WRITTEN TASK:
Please revise everything from the start of the items down to the line containing "click(x=449, y=547)" by replacing "bookmark" with "favorite", leaving all else unchanged. Return only those lines.

DATA SHOWN:
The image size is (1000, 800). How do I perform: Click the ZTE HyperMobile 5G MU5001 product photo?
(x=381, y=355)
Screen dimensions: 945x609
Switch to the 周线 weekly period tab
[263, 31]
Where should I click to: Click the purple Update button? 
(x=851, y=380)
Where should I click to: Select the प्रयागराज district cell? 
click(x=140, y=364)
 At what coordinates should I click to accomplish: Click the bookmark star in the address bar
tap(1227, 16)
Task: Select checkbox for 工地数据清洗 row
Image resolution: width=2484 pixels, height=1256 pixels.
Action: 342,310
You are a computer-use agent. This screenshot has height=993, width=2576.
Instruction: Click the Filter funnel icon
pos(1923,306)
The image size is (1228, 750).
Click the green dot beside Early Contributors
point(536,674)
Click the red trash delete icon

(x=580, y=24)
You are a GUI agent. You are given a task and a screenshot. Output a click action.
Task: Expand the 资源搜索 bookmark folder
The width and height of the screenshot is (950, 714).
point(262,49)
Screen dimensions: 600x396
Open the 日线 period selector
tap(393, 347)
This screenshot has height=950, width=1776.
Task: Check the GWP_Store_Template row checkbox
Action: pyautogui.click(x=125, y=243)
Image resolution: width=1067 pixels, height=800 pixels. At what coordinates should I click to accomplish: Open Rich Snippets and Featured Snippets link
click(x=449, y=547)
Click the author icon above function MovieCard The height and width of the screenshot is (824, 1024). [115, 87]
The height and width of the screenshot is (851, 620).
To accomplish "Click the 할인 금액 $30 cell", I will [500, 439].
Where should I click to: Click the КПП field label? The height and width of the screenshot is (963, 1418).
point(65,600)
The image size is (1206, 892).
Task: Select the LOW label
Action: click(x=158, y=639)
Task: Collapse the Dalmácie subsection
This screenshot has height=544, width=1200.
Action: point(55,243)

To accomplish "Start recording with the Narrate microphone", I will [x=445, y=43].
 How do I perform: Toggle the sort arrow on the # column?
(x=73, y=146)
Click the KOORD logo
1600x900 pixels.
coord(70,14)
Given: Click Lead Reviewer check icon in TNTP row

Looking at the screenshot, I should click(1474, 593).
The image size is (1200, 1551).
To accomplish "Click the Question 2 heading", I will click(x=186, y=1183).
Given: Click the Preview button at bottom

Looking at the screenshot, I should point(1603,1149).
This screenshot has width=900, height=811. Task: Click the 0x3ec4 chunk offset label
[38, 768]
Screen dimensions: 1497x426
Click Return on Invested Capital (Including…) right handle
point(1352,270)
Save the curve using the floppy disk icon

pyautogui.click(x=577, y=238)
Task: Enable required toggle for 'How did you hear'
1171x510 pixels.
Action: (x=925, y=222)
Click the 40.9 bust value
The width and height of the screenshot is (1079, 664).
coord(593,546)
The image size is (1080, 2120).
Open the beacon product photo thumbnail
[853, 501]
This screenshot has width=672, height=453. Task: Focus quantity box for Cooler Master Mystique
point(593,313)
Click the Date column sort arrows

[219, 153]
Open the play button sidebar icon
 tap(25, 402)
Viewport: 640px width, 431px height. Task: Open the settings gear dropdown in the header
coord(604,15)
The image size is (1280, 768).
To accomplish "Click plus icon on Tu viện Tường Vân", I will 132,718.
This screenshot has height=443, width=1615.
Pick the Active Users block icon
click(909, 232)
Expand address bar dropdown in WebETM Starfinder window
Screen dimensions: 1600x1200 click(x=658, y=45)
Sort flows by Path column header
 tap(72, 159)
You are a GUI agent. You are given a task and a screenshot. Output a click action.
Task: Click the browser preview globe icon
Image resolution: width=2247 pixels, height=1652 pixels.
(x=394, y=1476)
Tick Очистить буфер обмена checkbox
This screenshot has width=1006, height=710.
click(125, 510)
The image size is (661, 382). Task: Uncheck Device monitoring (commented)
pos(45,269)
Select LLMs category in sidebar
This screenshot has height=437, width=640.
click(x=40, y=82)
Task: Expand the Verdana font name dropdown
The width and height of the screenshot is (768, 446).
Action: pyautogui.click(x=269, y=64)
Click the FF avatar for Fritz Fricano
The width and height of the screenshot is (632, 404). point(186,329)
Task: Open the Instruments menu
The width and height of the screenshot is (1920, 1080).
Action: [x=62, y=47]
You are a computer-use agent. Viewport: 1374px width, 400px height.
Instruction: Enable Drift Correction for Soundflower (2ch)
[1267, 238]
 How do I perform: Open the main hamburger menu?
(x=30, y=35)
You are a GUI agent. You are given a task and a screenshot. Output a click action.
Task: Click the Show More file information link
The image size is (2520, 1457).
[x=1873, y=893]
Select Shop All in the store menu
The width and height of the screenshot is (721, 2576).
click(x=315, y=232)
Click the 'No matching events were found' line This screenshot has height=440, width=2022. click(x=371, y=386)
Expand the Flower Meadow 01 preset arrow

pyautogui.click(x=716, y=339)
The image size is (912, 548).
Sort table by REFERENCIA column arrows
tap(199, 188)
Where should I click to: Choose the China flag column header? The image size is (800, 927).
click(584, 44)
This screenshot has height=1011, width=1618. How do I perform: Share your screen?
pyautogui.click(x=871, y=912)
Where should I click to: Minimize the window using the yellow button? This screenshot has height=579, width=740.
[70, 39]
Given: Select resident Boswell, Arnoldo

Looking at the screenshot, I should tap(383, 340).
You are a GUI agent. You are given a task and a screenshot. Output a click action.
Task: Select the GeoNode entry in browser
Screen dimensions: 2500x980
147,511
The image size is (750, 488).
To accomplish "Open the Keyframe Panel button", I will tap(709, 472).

THE RESULT:
The image size is (1000, 800). How do I perform: Click the ZTE HyperMobile 5G MU5001 product photo?
(x=381, y=355)
Screen dimensions: 945x609
Switch to the 周线 weekly period tab
[263, 31]
Where should I click to: Click the purple Update button? 
(x=851, y=380)
Where should I click to: Select the प्रयागराज district cell? 
click(x=140, y=364)
 At what coordinates should I click to accomplish: Click the favorite star in the address bar
tap(1227, 16)
Task: Select checkbox for 工地数据清洗 row
Image resolution: width=2484 pixels, height=1256 pixels.
Action: 342,310
You are a computer-use agent. This screenshot has height=993, width=2576.
Instruction: Click the Filter funnel icon
pos(1923,306)
The image size is (1228, 750).
Click the green dot beside Early Contributors
point(536,674)
Click the red trash delete icon

(x=580, y=24)
You are a GUI agent. You are given a task and a screenshot. Output a click action.
Task: Expand the 资源搜索 favorite folder
The width and height of the screenshot is (950, 714).
point(262,49)
Screen dimensions: 600x396
Open the 日线 period selector
tap(393, 347)
This screenshot has height=950, width=1776.
Task: Check the GWP_Store_Template row checkbox
Action: pyautogui.click(x=125, y=243)
Image resolution: width=1067 pixels, height=800 pixels. At what coordinates should I click to accomplish: Open Rich Snippets and Featured Snippets link
click(x=449, y=547)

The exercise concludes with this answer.